Thursday, May 30, 2013

MERINGUE AND I

I think my husband decided to pursue me for his bride because he needed a cook.
 Although I was only age 15 and he 20 and already working for the railroad, probably what did it was the apple pie I made and took to a church supper. Guess he didn’t know I couldn’t cook much else.
We married after I reached 16, which my Dad thought sounded better than 15, and God tried to teach me patience through cooking. I think what I really learned was creativity and ingenuity.
Take for instance the first chocolate cake. I used the recipe on the back of the cocoa box and I didn’t notice high altitude instructions. My creation looked like the top of a volcano. Not to worry. I just turned a saucer up-side-down on the cake plate and put on the caved-in layers. After the chocolate frosting, my husband thought I had a masterpiece—at least until he cut it.

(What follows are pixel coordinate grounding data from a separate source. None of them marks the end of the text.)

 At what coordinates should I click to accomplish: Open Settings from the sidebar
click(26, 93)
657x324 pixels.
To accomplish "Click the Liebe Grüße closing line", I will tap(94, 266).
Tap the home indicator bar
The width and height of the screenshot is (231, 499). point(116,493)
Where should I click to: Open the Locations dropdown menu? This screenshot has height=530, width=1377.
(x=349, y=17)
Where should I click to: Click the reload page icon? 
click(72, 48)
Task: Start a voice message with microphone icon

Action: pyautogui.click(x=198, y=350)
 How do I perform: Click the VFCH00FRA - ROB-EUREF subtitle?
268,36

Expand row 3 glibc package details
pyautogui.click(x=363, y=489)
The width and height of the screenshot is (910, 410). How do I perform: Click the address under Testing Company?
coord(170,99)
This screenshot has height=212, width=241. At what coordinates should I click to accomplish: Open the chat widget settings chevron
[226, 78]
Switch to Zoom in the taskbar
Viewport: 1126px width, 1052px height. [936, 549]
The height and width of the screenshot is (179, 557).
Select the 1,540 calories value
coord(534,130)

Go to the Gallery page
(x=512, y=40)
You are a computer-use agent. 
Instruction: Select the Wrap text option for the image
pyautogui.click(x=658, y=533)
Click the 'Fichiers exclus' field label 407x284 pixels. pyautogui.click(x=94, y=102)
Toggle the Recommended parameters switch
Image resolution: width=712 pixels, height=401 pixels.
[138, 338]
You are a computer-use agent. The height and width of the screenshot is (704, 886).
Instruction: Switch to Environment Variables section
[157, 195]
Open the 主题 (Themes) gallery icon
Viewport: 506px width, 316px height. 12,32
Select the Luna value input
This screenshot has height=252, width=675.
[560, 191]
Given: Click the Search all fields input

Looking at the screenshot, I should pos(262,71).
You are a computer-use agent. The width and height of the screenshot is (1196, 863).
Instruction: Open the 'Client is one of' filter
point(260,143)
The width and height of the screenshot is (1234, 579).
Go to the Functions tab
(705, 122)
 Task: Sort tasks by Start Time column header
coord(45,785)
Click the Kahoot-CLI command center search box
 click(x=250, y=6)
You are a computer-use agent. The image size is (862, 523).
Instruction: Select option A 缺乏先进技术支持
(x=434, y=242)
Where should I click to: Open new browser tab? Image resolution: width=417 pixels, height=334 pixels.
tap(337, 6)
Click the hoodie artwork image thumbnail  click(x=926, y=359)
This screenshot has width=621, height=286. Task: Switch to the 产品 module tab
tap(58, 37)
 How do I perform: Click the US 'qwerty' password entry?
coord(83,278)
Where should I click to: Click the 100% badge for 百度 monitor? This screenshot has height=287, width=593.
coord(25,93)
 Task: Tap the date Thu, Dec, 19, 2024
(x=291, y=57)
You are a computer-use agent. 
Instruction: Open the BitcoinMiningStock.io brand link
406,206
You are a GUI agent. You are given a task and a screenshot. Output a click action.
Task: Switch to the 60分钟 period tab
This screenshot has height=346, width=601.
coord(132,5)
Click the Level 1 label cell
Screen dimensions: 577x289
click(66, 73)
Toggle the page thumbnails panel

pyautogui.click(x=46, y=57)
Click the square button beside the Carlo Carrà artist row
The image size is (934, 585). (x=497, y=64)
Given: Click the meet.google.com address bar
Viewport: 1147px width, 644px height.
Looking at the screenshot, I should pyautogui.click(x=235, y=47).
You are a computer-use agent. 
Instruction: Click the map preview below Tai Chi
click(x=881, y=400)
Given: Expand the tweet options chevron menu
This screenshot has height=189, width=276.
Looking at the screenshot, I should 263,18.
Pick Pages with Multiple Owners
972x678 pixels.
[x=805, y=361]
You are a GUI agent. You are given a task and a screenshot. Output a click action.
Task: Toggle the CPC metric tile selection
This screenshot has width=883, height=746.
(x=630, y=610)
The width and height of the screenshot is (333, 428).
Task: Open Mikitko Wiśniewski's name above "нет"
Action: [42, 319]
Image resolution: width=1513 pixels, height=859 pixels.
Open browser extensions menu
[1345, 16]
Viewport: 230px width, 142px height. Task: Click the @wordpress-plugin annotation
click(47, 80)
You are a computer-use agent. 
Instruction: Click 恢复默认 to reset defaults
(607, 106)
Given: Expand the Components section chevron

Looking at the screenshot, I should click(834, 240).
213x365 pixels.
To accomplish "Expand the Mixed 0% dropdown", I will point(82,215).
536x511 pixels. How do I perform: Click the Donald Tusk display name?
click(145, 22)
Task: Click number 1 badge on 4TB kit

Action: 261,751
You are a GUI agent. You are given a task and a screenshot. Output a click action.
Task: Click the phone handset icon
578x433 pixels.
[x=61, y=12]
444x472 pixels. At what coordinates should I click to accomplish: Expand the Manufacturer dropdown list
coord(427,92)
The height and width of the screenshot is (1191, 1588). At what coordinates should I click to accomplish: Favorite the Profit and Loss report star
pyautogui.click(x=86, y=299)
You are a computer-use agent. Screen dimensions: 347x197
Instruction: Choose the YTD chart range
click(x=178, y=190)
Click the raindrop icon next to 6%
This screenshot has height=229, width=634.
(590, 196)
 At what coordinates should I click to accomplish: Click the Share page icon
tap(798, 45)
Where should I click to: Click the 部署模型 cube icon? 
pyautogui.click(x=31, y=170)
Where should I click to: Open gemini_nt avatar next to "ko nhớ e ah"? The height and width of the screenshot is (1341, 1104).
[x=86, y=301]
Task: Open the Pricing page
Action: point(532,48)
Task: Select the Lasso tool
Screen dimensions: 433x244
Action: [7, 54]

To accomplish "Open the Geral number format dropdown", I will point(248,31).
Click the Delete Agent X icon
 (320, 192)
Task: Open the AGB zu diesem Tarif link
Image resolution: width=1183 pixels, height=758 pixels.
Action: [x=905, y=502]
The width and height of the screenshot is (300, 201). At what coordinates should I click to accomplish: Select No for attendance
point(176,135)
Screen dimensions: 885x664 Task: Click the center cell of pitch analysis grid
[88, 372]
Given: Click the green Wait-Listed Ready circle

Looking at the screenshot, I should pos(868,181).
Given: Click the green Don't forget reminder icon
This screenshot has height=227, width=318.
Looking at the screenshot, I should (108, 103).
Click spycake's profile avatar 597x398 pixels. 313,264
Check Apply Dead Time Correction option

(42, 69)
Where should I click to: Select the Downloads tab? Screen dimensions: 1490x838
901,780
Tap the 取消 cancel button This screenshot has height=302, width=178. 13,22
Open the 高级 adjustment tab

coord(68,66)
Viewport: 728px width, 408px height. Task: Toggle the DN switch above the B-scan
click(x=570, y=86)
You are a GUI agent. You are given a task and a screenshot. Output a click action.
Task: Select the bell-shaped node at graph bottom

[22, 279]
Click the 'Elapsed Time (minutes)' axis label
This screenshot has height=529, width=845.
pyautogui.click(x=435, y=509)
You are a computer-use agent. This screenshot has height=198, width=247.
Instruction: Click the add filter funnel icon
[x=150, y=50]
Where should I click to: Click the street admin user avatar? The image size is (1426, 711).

There was no remedy for the first fried chicken that ended up raw in the middle and burned on the outside. But I’m tenacious and kept right on cooking, reading my little Pillsbury leaflets, asking questions and watching other ladies efficient in the kitchen. I discovered after I bought a recipe book I could make nearly anything—except meringue.
The first time the lightly browned froth melted over my banana cream pie, oozing water on top and around the edges, I thought I messed up the recipe. I love meringue! My husband loves cream pies. So I divided egg whites from yolks, whipped them, and added all sorts of different ingredients cooks told me worked to make the sweet fluff perfect.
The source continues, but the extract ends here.